A Etro anunciou o encerramento de sua colaboração com o diretor criativo Marco De Vincenzo, após quase quatro anos à frente da maison. A decisão, comunicada como consensual, ocorre em um momento de transição estratégica para a marca, marcado por mudanças relevantes em sua estrutura societária e direcionamento de negócios. A entrada de novos investidores, ao lado da permanência da L Catterton como acionista maioritária, evidencia um movimento de reestruturação que vai além da gestão financeira, impactando diretamente a construção da identidade criativa da marca.

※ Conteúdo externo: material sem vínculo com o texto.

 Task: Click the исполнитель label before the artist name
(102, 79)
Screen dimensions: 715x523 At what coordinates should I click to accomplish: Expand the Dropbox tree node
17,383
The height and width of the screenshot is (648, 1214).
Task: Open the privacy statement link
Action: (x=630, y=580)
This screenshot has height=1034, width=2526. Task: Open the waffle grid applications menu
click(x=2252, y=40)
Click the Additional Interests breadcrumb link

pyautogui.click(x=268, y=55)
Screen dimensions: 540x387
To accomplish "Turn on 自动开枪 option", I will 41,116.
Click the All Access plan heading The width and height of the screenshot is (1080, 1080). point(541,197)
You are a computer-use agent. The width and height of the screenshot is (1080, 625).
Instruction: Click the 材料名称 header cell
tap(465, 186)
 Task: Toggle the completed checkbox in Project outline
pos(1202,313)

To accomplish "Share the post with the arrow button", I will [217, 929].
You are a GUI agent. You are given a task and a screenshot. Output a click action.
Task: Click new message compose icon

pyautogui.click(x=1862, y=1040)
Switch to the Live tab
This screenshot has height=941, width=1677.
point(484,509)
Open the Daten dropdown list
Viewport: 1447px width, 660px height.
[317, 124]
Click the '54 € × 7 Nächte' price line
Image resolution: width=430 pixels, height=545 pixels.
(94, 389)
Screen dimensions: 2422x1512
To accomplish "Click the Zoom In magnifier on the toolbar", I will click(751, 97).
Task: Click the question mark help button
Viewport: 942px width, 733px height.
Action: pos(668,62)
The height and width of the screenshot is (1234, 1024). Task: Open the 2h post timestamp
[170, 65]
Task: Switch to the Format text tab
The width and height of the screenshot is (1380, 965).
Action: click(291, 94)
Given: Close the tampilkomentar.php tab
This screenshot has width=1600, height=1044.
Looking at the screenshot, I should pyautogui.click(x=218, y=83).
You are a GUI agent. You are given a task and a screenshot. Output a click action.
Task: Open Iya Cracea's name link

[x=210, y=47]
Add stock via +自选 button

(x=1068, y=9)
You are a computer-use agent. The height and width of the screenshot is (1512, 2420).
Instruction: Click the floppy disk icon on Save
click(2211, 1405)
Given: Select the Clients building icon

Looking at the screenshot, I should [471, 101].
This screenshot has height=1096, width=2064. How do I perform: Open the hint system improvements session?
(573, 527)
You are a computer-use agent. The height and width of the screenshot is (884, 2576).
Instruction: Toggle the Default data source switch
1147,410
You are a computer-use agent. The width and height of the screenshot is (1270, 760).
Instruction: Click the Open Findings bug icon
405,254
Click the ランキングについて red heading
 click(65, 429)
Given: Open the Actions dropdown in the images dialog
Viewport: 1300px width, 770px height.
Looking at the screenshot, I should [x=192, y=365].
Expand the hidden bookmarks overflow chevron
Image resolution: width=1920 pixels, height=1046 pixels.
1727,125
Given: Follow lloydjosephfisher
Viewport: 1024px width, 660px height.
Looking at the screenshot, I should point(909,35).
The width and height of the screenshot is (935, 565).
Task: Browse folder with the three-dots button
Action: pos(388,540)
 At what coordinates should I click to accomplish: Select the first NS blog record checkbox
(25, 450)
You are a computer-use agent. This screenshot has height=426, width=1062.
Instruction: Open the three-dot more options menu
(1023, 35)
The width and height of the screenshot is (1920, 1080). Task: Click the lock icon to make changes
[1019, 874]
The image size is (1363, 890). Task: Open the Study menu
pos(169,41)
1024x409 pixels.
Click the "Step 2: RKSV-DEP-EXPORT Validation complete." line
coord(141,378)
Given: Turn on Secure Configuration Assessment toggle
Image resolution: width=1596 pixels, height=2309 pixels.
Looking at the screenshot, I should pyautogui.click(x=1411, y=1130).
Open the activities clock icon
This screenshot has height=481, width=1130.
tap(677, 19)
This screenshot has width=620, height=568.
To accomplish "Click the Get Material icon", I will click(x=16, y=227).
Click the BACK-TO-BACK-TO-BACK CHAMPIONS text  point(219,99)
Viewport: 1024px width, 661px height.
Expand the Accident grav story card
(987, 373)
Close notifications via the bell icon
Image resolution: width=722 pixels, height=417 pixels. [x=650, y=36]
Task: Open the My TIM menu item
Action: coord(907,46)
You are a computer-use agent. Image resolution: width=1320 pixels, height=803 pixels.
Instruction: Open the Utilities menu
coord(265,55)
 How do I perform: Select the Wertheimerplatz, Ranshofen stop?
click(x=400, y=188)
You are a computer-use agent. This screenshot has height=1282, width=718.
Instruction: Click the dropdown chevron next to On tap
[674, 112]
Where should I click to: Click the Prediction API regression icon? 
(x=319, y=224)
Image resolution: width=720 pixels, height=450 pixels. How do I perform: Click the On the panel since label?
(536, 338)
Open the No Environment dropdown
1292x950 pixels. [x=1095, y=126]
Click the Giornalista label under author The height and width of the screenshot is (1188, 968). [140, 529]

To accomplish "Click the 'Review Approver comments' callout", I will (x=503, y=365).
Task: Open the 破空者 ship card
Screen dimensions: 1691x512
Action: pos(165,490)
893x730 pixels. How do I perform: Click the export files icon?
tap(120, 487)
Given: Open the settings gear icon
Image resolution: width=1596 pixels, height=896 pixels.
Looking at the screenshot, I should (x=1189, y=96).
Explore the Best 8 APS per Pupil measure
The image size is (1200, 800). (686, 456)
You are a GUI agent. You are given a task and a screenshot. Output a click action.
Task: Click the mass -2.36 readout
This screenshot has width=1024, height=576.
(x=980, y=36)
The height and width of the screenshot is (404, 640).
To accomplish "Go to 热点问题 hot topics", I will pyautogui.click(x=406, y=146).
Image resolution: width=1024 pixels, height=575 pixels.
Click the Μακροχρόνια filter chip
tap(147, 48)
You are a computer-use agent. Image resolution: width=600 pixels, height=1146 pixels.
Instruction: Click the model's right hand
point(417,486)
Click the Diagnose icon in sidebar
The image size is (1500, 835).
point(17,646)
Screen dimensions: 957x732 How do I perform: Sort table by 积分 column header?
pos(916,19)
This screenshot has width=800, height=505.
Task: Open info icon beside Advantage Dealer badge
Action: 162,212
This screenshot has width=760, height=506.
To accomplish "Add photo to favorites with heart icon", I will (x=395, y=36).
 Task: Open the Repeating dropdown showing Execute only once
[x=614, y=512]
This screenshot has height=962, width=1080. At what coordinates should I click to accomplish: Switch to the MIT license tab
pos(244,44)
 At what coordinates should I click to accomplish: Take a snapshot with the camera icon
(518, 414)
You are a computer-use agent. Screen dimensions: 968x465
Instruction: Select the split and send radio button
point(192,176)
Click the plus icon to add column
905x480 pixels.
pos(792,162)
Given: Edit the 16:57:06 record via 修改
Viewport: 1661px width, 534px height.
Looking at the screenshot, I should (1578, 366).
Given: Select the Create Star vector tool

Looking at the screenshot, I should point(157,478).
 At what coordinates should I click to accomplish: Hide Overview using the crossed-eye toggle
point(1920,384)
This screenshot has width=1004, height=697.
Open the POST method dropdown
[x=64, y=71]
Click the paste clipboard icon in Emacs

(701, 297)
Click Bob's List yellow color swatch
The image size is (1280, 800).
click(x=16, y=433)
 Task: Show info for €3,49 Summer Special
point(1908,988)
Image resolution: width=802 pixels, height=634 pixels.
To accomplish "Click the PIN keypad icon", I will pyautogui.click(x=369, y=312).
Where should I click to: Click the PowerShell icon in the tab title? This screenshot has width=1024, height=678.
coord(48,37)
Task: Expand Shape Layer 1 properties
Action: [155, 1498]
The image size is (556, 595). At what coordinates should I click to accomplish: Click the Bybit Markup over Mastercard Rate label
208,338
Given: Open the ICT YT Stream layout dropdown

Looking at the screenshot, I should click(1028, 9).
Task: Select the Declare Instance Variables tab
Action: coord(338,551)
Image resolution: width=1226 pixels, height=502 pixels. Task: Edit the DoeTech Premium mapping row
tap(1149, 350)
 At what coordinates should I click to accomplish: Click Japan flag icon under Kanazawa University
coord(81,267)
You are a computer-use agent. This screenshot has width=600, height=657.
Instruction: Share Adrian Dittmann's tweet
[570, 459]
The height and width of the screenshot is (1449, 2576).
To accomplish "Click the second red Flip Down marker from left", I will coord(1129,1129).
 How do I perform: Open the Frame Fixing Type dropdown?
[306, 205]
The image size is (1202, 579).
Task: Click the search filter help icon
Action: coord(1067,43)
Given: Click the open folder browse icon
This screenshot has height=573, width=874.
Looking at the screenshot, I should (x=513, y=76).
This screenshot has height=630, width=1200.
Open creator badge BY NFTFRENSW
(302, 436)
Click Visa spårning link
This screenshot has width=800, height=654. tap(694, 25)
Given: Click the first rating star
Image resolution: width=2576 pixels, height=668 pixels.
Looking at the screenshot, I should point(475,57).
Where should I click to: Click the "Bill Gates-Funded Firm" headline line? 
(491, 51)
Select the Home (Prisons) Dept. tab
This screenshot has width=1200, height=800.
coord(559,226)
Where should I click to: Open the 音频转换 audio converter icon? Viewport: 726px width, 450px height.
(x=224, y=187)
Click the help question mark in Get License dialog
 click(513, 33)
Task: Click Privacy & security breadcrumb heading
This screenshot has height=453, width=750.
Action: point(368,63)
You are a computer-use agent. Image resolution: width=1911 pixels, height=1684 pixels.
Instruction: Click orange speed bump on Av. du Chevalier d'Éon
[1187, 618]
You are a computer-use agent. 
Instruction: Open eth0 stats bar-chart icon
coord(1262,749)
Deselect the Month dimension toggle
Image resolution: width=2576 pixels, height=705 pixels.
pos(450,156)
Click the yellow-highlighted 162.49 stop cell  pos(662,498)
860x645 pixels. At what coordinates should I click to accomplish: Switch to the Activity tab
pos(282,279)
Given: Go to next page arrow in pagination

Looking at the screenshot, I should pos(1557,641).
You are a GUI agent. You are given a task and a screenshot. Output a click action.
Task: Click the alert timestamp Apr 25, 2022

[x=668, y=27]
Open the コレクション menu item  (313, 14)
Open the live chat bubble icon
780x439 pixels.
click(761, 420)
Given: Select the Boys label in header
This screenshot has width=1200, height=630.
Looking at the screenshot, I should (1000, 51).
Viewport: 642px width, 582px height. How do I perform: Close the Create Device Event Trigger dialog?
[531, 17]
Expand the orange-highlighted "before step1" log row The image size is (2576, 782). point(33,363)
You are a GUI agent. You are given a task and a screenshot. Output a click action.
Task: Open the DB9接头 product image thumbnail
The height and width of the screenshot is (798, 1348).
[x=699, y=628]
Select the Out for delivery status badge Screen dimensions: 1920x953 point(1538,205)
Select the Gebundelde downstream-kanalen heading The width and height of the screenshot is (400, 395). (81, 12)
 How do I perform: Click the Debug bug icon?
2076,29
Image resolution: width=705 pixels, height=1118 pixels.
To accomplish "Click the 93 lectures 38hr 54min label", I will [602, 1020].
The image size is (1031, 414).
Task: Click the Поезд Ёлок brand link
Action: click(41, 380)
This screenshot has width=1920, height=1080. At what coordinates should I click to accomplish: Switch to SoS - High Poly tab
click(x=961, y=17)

Fashion Law e direção criativa: o que está por trás da saída de Marco De Vincenzo da Etro
Imagem/reprodução: divulgação

Durante sua gestão, Marco De Vincenzo foi responsável por reinterpretar códigos clássicos da Etro, como o icônico motivo paisley, promovendo uma releitura contemporânea alinhada à herança da maison. Sua atuação reflete o papel estratégico do diretor criativo como guardião e, ao mesmo tempo, renovador da identidade de marca. Sob a perspectiva do Direito da Moda, a saída de um diretor criativo envolve uma série de questões jurídicas relevantes. O vínculo entre estilista e marca é formalizado por meio de contratos complexos, que regulam não apenas a prestação de serviços criativos, mas também aspectos sensíveis como propriedade intelectual, confidencialidade e restrições pós-contratuais.


As criações desenvolvidas durante o período de atuação do designer, em regra, pertencem à marca, o que exige cláusulas claras sobre cessão de direitos autorais e exploração econômica dessas obras. Isso garante que a maison possa continuar utilizando e comercializando peças, conceitos e elementos criativos mesmo após o encerramento da relação contratual. Outro ponto relevante diz respeito às cláusulas de não concorrência, que podem limitar a atuação do designer em marcas concorrentes por determinado período, protegendo informações estratégicas e evitando conflitos de interesse.


Além disso, a confidencialidade é um elemento central nesses contratos, especialmente considerando o acesso do diretor criativo a informações sensíveis, como estratégias de coleção, posicionamento de marca e planejamento de mercado. A transição de direção criativa também exige uma gestão cuidadosa da identidade da marca. A continuidade estética e conceitual é essencial para preservar o valor da maison, evitando rupturas abruptas que possam impactar a percepção do consumidor e o posicionamento no mercado.


No contexto do Fashion Law, o caso da Etro demonstra como decisões aparentemente criativas estão profundamente ancoradas em estruturas jurídicas e societárias. A saída de um diretor criativo não é apenas uma mudança de estilo, mas uma operação estratégica que envolve governança, contratos e proteção de ativos intangíveis. Esse cenário reforça a importância de uma atuação jurídica especializada no setor da moda, capaz de estruturar relações contratuais sólidas e garantir segurança em momentos de transição, preservando tanto a identidade quanto o valor econômico da marca.